- Work request:
Word for word, print all of the entries below.

##### Material provided #####

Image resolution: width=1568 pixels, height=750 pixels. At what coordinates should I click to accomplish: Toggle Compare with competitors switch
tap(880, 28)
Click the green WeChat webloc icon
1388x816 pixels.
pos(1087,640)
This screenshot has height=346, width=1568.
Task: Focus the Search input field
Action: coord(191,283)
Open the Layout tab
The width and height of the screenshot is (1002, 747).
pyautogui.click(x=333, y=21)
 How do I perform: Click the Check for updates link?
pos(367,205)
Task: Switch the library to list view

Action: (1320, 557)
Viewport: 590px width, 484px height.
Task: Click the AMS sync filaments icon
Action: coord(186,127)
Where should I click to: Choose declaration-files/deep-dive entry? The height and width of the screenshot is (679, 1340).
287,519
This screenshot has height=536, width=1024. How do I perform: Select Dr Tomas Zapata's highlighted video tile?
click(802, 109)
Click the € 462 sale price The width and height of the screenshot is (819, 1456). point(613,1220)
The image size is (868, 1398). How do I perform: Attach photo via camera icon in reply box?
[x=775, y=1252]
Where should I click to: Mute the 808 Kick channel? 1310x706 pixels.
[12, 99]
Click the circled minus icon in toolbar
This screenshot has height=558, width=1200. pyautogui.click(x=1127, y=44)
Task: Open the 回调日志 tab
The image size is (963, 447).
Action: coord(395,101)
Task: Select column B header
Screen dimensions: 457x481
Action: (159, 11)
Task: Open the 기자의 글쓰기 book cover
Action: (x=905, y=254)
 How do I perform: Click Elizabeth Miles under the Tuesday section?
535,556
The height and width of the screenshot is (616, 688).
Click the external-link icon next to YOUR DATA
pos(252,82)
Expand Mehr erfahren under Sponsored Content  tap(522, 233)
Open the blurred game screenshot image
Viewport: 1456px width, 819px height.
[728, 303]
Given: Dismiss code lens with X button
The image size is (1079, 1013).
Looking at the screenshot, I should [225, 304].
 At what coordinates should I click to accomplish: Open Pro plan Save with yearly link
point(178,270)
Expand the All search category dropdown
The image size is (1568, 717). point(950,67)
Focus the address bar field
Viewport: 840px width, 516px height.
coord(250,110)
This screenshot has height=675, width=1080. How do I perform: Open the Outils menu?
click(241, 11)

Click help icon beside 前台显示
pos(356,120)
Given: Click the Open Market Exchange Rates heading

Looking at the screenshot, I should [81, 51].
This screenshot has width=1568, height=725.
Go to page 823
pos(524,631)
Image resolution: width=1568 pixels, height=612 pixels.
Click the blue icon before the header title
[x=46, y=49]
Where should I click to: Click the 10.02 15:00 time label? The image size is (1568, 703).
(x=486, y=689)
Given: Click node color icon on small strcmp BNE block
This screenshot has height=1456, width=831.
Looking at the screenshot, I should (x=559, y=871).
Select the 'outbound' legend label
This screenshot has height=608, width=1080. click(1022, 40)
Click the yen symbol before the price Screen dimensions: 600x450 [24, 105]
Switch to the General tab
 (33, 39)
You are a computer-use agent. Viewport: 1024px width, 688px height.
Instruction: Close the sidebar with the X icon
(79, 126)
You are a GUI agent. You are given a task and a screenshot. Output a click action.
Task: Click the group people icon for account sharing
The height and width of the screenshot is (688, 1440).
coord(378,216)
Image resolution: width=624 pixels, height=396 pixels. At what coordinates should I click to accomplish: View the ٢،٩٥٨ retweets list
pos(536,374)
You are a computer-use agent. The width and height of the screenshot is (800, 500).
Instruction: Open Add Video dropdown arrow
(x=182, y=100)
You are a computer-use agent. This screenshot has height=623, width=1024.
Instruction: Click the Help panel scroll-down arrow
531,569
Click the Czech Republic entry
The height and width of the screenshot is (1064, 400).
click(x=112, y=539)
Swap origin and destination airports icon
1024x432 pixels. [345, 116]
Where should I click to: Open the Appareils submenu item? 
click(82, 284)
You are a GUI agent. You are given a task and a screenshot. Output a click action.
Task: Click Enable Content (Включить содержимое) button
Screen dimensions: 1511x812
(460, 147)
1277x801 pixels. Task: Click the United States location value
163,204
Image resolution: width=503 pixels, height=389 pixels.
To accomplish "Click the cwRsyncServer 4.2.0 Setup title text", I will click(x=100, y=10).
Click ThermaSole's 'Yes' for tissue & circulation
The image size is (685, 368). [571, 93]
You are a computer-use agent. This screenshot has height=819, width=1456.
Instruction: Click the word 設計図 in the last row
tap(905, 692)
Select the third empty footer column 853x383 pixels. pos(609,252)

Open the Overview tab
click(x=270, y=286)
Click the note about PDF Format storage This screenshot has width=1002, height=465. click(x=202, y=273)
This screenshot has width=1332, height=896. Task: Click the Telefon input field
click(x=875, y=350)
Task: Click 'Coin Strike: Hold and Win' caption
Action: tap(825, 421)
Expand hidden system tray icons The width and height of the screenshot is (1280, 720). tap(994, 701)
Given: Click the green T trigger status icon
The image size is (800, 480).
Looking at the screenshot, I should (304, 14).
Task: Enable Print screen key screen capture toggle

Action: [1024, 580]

#####

- Solution to the problem:
Image resolution: width=1568 pixels, height=750 pixels. At what coordinates should I click to accomplish: Toggle Compare with competitors switch
tap(880, 28)
Click the green WeChat webloc icon
1388x816 pixels.
pos(1087,640)
This screenshot has height=346, width=1568.
Task: Focus the Search input field
Action: coord(191,283)
Open the Layout tab
The width and height of the screenshot is (1002, 747).
pyautogui.click(x=333, y=21)
 How do I perform: Click the Check for updates link?
pos(367,205)
Task: Switch the library to list view

Action: (1320, 557)
Viewport: 590px width, 484px height.
Task: Click the AMS sync filaments icon
Action: coord(186,127)
Where should I click to: Choose declaration-files/deep-dive entry? The height and width of the screenshot is (679, 1340).
287,519
This screenshot has height=536, width=1024. How do I perform: Select Dr Tomas Zapata's highlighted video tile?
click(802, 109)
Click the € 462 sale price The width and height of the screenshot is (819, 1456). point(613,1220)
The image size is (868, 1398). How do I perform: Attach photo via camera icon in reply box?
[x=775, y=1252]
Where should I click to: Mute the 808 Kick channel? 1310x706 pixels.
[12, 99]
Click the circled minus icon in toolbar
This screenshot has height=558, width=1200. pyautogui.click(x=1127, y=44)
Task: Open the 回调日志 tab
The image size is (963, 447).
Action: coord(395,101)
Task: Select column B header
Screen dimensions: 457x481
Action: (159, 11)
Task: Open the 기자의 글쓰기 book cover
Action: (x=905, y=254)
 How do I perform: Click Elizabeth Miles under the Tuesday section?
535,556
The height and width of the screenshot is (616, 688).
Click the external-link icon next to YOUR DATA
pos(252,82)
Expand Mehr erfahren under Sponsored Content  tap(522, 233)
Open the blurred game screenshot image
Viewport: 1456px width, 819px height.
[728, 303]
Given: Dismiss code lens with X button
The image size is (1079, 1013).
Looking at the screenshot, I should [225, 304].
 At what coordinates should I click to accomplish: Open Pro plan Save with yearly link
point(178,270)
Expand the All search category dropdown
The image size is (1568, 717). point(950,67)
Focus the address bar field
Viewport: 840px width, 516px height.
coord(250,110)
This screenshot has height=675, width=1080. How do I perform: Open the Outils menu?
click(241, 11)

Click help icon beside 前台显示
pos(356,120)
Given: Click the Open Market Exchange Rates heading

Looking at the screenshot, I should [81, 51].
This screenshot has width=1568, height=725.
Go to page 823
pos(524,631)
Image resolution: width=1568 pixels, height=612 pixels.
Click the blue icon before the header title
[x=46, y=49]
Where should I click to: Click the 10.02 15:00 time label? The image size is (1568, 703).
(x=486, y=689)
Given: Click node color icon on small strcmp BNE block
This screenshot has height=1456, width=831.
Looking at the screenshot, I should (x=559, y=871).
Select the 'outbound' legend label
This screenshot has height=608, width=1080. click(1022, 40)
Click the yen symbol before the price Screen dimensions: 600x450 [24, 105]
Switch to the General tab
 (33, 39)
You are a computer-use agent. Viewport: 1024px width, 688px height.
Instruction: Close the sidebar with the X icon
(79, 126)
You are a GUI agent. You are given a task and a screenshot. Output a click action.
Task: Click the group people icon for account sharing
The height and width of the screenshot is (688, 1440).
coord(378,216)
Image resolution: width=624 pixels, height=396 pixels. At what coordinates should I click to accomplish: View the ٢،٩٥٨ retweets list
pos(536,374)
You are a computer-use agent. The width and height of the screenshot is (800, 500).
Instruction: Open Add Video dropdown arrow
(x=182, y=100)
You are a computer-use agent. This screenshot has height=623, width=1024.
Instruction: Click the Help panel scroll-down arrow
531,569
Click the Czech Republic entry
The height and width of the screenshot is (1064, 400).
click(x=112, y=539)
Swap origin and destination airports icon
1024x432 pixels. [345, 116]
Where should I click to: Open the Appareils submenu item? 
click(82, 284)
You are a GUI agent. You are given a task and a screenshot. Output a click action.
Task: Click Enable Content (Включить содержимое) button
Screen dimensions: 1511x812
(460, 147)
1277x801 pixels. Task: Click the United States location value
163,204
Image resolution: width=503 pixels, height=389 pixels.
To accomplish "Click the cwRsyncServer 4.2.0 Setup title text", I will click(x=100, y=10).
Click ThermaSole's 'Yes' for tissue & circulation
The image size is (685, 368). [571, 93]
You are a computer-use agent. This screenshot has height=819, width=1456.
Instruction: Click the word 設計図 in the last row
tap(905, 692)
Select the third empty footer column 853x383 pixels. pos(609,252)

Open the Overview tab
click(x=270, y=286)
Click the note about PDF Format storage This screenshot has width=1002, height=465. click(x=202, y=273)
This screenshot has width=1332, height=896. Task: Click the Telefon input field
click(x=875, y=350)
Task: Click 'Coin Strike: Hold and Win' caption
Action: tap(825, 421)
Expand hidden system tray icons The width and height of the screenshot is (1280, 720). tap(994, 701)
Given: Click the green T trigger status icon
The image size is (800, 480).
Looking at the screenshot, I should (304, 14).
Task: Enable Print screen key screen capture toggle

Action: [1024, 580]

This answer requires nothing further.